I wrote this on the car ride home from my mother-in-law’s birthday dinner on Saturday night. The whole day was just really tough with Sam. He was irritable, his frustration was high, he had random outbursts of anger and sadness- all things that come with the territory of “Autism” but that we haven’t seen in a few months. And we’re so lucky for that and I can see just how far we’ve come- I mean, this used to be our every day! Thank GOD we have grown so much- all of us. And have come so far. I’m so very proud of my sweet boy, for always growing and working so hard every day. He really does.
He has almost 30 hours of ESDM ABA therapy each week (included in his inclusion class at his preschool), one hour of speech therapy a week and one hour of occupation therapy a week. For the most part, all of his therapy is play-based, and he does lots of play (because that’s how children learn- through PLAY!!) but it’s still WORK for him. Yes, he’s playing, but it’s intentional and it’s for a goal of learning and growing. He is SUCH a trooper and works so so so hard. I see it, every day. And I’m so in awe of my little guy.

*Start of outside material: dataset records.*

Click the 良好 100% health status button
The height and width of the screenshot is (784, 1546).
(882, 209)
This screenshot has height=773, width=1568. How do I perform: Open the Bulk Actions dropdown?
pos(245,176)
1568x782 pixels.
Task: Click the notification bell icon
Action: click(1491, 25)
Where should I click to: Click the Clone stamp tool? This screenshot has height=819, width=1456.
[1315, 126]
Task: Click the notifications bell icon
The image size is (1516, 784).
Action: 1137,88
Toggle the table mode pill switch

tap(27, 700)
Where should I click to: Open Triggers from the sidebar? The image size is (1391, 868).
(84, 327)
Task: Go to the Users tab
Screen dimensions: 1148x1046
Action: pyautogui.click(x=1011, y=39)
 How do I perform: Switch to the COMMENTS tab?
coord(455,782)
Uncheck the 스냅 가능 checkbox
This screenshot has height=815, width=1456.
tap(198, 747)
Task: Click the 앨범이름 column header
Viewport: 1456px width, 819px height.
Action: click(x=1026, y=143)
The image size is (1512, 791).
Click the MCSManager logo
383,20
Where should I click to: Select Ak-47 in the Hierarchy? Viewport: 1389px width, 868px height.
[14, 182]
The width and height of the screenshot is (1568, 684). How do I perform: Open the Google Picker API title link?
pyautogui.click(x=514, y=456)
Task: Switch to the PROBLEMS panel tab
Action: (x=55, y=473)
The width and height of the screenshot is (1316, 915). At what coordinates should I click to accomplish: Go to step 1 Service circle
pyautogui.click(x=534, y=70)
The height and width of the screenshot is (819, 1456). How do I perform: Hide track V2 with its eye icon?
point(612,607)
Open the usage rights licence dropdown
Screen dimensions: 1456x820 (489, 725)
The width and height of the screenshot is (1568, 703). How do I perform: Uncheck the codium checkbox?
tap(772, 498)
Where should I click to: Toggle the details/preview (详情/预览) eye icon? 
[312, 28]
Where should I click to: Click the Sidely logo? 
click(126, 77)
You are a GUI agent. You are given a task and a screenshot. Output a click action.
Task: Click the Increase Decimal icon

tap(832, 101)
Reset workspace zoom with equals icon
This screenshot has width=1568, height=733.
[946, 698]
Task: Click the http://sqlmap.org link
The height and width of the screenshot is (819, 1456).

He is a smart, sweet, loving little boy, who learns quickly and will light up the room with his smile. I love being his mama and wouldn’t trade it for the WORLD. But somedays, it’s hard. Some days, it’s really really hard. This was one such day, and I think I have the tendency to focus on the good, but by doing so, I don’t want to ever negate the bad, or pretend it doesn’t exist either (I’m an enneagram 7 over here- the eternal optimist- so it’s something I’m always working on!) That being said, I know the importance of sharing the bad with the good, and sometimes I just have to spill out all of my raw emotions onto paper. It’s how I cope. It’s how I heal. It’s how I move on. So here it is. My heart, from Saturday night:
“Parenting is hard. Parenting a special needs kid is a whole other level of hard. It brings you to the brink. It takes you to thoughts you never thought you’d think. It tests your patience beyond belief. It breaks you- to your core; you break over and over again. But the miracle of it all? You come out stronger than before. You see what you can handle, you have no other choice, you HAVE to handle it. And you handle it with grace. So much grace. And strength. You are stronger than you even know- than you ever give yourself any credit for.
You bear it- those hard moments where your child is angry and trying to hurt you and is out of his mind and cannot tell you why and all you do is what you know how to do- you love him, fiercely. More than you can wrap your head around. And you squeeze him tight and you do what you can, and sometimes it feels like nothing but to him, it’s everything. And it’s all he needs.
And you praise God through the storms and you praise God through the amazing times because let’s be honest, those always always always outweigh the hard ones. And you wake up again tomorrow and you do it all again. And it’s going to be okay. Everything is going to be okay.
And today was just one of those really hard days, but even then, there was joy. There always is.”
I hope you find the joy in your day- no matter how hard it may be.